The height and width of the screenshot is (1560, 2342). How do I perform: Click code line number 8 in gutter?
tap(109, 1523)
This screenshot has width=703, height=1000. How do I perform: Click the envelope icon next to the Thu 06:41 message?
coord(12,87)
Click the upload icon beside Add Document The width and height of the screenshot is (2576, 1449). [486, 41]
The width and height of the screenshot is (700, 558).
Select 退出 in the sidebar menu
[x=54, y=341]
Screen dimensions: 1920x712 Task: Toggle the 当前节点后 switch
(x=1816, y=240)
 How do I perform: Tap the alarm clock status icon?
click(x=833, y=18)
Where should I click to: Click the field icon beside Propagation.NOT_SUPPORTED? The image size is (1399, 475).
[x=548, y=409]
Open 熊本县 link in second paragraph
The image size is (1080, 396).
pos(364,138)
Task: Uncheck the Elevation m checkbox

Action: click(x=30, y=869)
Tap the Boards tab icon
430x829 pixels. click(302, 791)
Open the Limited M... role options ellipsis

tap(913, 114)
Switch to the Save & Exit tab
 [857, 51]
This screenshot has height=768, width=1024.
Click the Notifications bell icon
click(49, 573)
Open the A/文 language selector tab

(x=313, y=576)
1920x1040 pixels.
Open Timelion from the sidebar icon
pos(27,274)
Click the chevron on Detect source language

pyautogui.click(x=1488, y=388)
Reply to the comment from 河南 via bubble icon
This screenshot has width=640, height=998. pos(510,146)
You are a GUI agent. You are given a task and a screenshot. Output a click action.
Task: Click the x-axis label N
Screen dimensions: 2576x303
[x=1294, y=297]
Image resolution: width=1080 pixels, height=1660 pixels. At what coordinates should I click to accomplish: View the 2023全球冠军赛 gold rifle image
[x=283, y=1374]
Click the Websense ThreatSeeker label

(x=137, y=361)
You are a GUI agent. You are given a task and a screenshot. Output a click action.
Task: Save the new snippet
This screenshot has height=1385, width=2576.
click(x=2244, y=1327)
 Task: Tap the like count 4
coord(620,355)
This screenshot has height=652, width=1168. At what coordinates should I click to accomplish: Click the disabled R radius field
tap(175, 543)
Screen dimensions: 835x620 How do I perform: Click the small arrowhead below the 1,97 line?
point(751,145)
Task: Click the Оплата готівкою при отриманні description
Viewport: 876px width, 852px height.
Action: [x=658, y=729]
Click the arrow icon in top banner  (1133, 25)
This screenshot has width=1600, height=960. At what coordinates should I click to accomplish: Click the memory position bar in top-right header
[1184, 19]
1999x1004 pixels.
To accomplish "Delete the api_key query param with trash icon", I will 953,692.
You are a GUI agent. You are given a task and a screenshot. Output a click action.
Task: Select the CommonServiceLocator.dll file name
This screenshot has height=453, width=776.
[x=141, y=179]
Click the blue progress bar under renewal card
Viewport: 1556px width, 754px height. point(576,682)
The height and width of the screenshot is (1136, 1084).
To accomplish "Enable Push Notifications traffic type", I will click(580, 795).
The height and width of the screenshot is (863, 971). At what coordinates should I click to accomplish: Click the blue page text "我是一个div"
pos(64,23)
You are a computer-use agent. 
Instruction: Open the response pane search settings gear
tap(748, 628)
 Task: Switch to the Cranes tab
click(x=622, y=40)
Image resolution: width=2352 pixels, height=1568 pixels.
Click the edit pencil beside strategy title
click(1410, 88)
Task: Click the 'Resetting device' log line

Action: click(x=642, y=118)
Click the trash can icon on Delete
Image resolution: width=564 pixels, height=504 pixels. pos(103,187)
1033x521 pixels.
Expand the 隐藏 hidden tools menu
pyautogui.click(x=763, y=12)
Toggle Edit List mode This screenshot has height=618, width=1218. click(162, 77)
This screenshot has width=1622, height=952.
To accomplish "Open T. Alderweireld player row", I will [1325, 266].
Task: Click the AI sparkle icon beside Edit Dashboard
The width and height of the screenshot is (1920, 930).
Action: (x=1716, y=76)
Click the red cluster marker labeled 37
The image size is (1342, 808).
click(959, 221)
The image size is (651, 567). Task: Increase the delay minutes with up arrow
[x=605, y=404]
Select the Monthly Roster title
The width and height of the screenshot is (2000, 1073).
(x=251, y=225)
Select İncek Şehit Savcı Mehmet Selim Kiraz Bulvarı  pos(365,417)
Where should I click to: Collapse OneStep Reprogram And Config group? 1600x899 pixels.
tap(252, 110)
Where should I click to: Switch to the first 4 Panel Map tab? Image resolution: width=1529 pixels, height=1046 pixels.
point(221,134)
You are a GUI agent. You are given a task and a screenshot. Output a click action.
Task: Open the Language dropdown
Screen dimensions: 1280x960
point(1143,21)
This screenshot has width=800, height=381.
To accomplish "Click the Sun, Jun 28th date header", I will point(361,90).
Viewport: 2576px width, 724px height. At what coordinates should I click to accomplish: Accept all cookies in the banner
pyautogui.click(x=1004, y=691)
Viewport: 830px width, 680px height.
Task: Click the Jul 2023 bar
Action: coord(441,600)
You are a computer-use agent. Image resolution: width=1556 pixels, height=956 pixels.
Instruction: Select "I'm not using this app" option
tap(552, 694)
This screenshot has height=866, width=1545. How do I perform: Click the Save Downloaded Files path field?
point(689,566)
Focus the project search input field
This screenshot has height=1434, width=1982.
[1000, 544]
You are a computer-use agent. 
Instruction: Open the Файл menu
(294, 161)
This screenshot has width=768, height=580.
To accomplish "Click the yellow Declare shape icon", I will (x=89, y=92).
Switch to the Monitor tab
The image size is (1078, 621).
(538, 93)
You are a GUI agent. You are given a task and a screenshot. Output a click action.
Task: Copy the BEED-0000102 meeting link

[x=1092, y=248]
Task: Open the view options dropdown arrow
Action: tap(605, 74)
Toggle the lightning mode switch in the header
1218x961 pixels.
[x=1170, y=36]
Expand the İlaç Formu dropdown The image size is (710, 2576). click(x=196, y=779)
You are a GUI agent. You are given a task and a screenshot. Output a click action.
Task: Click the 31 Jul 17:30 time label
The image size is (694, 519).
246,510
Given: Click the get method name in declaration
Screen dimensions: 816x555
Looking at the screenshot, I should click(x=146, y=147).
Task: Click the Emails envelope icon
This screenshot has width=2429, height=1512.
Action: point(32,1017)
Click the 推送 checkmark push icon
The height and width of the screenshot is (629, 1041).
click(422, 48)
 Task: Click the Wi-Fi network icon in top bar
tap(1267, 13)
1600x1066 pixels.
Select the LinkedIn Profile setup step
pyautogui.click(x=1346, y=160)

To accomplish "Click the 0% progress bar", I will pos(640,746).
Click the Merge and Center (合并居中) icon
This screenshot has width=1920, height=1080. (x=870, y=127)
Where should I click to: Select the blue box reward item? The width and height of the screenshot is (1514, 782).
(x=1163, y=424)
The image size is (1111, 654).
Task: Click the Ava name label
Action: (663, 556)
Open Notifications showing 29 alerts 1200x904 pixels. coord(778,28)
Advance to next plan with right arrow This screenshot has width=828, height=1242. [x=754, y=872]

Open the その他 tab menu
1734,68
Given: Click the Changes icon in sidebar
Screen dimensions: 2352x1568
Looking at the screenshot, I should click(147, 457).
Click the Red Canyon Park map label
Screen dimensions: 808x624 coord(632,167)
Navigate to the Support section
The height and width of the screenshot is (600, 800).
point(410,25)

_ _ _ _ _ _ _

| Brief |
Reproduce the lines above word for word.

| Final answer |
The height and width of the screenshot is (1560, 2342). How do I perform: Click code line number 8 in gutter?
tap(109, 1523)
This screenshot has width=703, height=1000. How do I perform: Click the envelope icon next to the Thu 06:41 message?
coord(12,87)
Click the upload icon beside Add Document The width and height of the screenshot is (2576, 1449). [486, 41]
The width and height of the screenshot is (700, 558).
Select 退出 in the sidebar menu
[x=54, y=341]
Screen dimensions: 1920x712 Task: Toggle the 当前节点后 switch
(x=1816, y=240)
 How do I perform: Tap the alarm clock status icon?
click(x=833, y=18)
Where should I click to: Click the field icon beside Propagation.NOT_SUPPORTED? The image size is (1399, 475).
[x=548, y=409]
Open 熊本县 link in second paragraph
The image size is (1080, 396).
pos(364,138)
Task: Uncheck the Elevation m checkbox

Action: click(x=30, y=869)
Tap the Boards tab icon
430x829 pixels. click(302, 791)
Open the Limited M... role options ellipsis

tap(913, 114)
Switch to the Save & Exit tab
 [857, 51]
This screenshot has height=768, width=1024.
Click the Notifications bell icon
click(49, 573)
Open the A/文 language selector tab

(x=313, y=576)
1920x1040 pixels.
Open Timelion from the sidebar icon
pos(27,274)
Click the chevron on Detect source language

pyautogui.click(x=1488, y=388)
Reply to the comment from 河南 via bubble icon
This screenshot has width=640, height=998. pos(510,146)
You are a GUI agent. You are given a task and a screenshot. Output a click action.
Task: Click the x-axis label N
Screen dimensions: 2576x303
[x=1294, y=297]
Image resolution: width=1080 pixels, height=1660 pixels. At what coordinates should I click to accomplish: View the 2023全球冠军赛 gold rifle image
[x=283, y=1374]
Click the Websense ThreatSeeker label

(x=137, y=361)
You are a GUI agent. You are given a task and a screenshot. Output a click action.
Task: Save the new snippet
This screenshot has height=1385, width=2576.
click(x=2244, y=1327)
 Task: Tap the like count 4
coord(620,355)
This screenshot has height=652, width=1168. At what coordinates should I click to accomplish: Click the disabled R radius field
tap(175, 543)
Screen dimensions: 835x620 How do I perform: Click the small arrowhead below the 1,97 line?
point(751,145)
Task: Click the Оплата готівкою при отриманні description
Viewport: 876px width, 852px height.
Action: [x=658, y=729]
Click the arrow icon in top banner  (1133, 25)
This screenshot has width=1600, height=960. At what coordinates should I click to accomplish: Click the memory position bar in top-right header
[1184, 19]
1999x1004 pixels.
To accomplish "Delete the api_key query param with trash icon", I will 953,692.
You are a GUI agent. You are given a task and a screenshot. Output a click action.
Task: Select the CommonServiceLocator.dll file name
This screenshot has height=453, width=776.
[x=141, y=179]
Click the blue progress bar under renewal card
Viewport: 1556px width, 754px height. point(576,682)
The height and width of the screenshot is (1136, 1084).
To accomplish "Enable Push Notifications traffic type", I will click(580, 795).
The height and width of the screenshot is (863, 971). At what coordinates should I click to accomplish: Click the blue page text "我是一个div"
pos(64,23)
You are a computer-use agent. 
Instruction: Open the response pane search settings gear
tap(748, 628)
 Task: Switch to the Cranes tab
click(x=622, y=40)
Image resolution: width=2352 pixels, height=1568 pixels.
Click the edit pencil beside strategy title
click(1410, 88)
Task: Click the 'Resetting device' log line

Action: click(x=642, y=118)
Click the trash can icon on Delete
Image resolution: width=564 pixels, height=504 pixels. pos(103,187)
1033x521 pixels.
Expand the 隐藏 hidden tools menu
pyautogui.click(x=763, y=12)
Toggle Edit List mode This screenshot has height=618, width=1218. click(162, 77)
This screenshot has width=1622, height=952.
To accomplish "Open T. Alderweireld player row", I will [1325, 266].
Task: Click the AI sparkle icon beside Edit Dashboard
The width and height of the screenshot is (1920, 930).
Action: (x=1716, y=76)
Click the red cluster marker labeled 37
The image size is (1342, 808).
click(959, 221)
The image size is (651, 567). Task: Increase the delay minutes with up arrow
[x=605, y=404]
Select the Monthly Roster title
The width and height of the screenshot is (2000, 1073).
(x=251, y=225)
Select İncek Şehit Savcı Mehmet Selim Kiraz Bulvarı  pos(365,417)
Where should I click to: Collapse OneStep Reprogram And Config group? 1600x899 pixels.
tap(252, 110)
Where should I click to: Switch to the first 4 Panel Map tab? Image resolution: width=1529 pixels, height=1046 pixels.
point(221,134)
You are a GUI agent. You are given a task and a screenshot. Output a click action.
Task: Open the Language dropdown
Screen dimensions: 1280x960
point(1143,21)
This screenshot has width=800, height=381.
To accomplish "Click the Sun, Jun 28th date header", I will point(361,90).
Viewport: 2576px width, 724px height. At what coordinates should I click to accomplish: Accept all cookies in the banner
pyautogui.click(x=1004, y=691)
Viewport: 830px width, 680px height.
Task: Click the Jul 2023 bar
Action: coord(441,600)
You are a computer-use agent. Image resolution: width=1556 pixels, height=956 pixels.
Instruction: Select "I'm not using this app" option
tap(552, 694)
This screenshot has height=866, width=1545. How do I perform: Click the Save Downloaded Files path field?
point(689,566)
Focus the project search input field
This screenshot has height=1434, width=1982.
[1000, 544]
You are a computer-use agent. 
Instruction: Open the Файл menu
(294, 161)
This screenshot has width=768, height=580.
To accomplish "Click the yellow Declare shape icon", I will (x=89, y=92).
Switch to the Monitor tab
The image size is (1078, 621).
(538, 93)
You are a GUI agent. You are given a task and a screenshot. Output a click action.
Task: Copy the BEED-0000102 meeting link

[x=1092, y=248]
Task: Open the view options dropdown arrow
Action: tap(605, 74)
Toggle the lightning mode switch in the header
1218x961 pixels.
[x=1170, y=36]
Expand the İlaç Formu dropdown The image size is (710, 2576). click(x=196, y=779)
You are a GUI agent. You are given a task and a screenshot. Output a click action.
Task: Click the 31 Jul 17:30 time label
The image size is (694, 519).
246,510
Given: Click the get method name in declaration
Screen dimensions: 816x555
Looking at the screenshot, I should click(x=146, y=147).
Task: Click the Emails envelope icon
This screenshot has width=2429, height=1512.
Action: point(32,1017)
Click the 推送 checkmark push icon
The height and width of the screenshot is (629, 1041).
click(422, 48)
 Task: Click the Wi-Fi network icon in top bar
tap(1267, 13)
1600x1066 pixels.
Select the LinkedIn Profile setup step
pyautogui.click(x=1346, y=160)

To accomplish "Click the 0% progress bar", I will pos(640,746).
Click the Merge and Center (合并居中) icon
This screenshot has width=1920, height=1080. (x=870, y=127)
Where should I click to: Select the blue box reward item? The width and height of the screenshot is (1514, 782).
(x=1163, y=424)
The image size is (1111, 654).
Task: Click the Ava name label
Action: (663, 556)
Open Notifications showing 29 alerts 1200x904 pixels. coord(778,28)
Advance to next plan with right arrow This screenshot has width=828, height=1242. [x=754, y=872]

Open the その他 tab menu
1734,68
Given: Click the Changes icon in sidebar
Screen dimensions: 2352x1568
Looking at the screenshot, I should click(147, 457).
Click the Red Canyon Park map label
Screen dimensions: 808x624 coord(632,167)
Navigate to the Support section
The height and width of the screenshot is (600, 800).
point(410,25)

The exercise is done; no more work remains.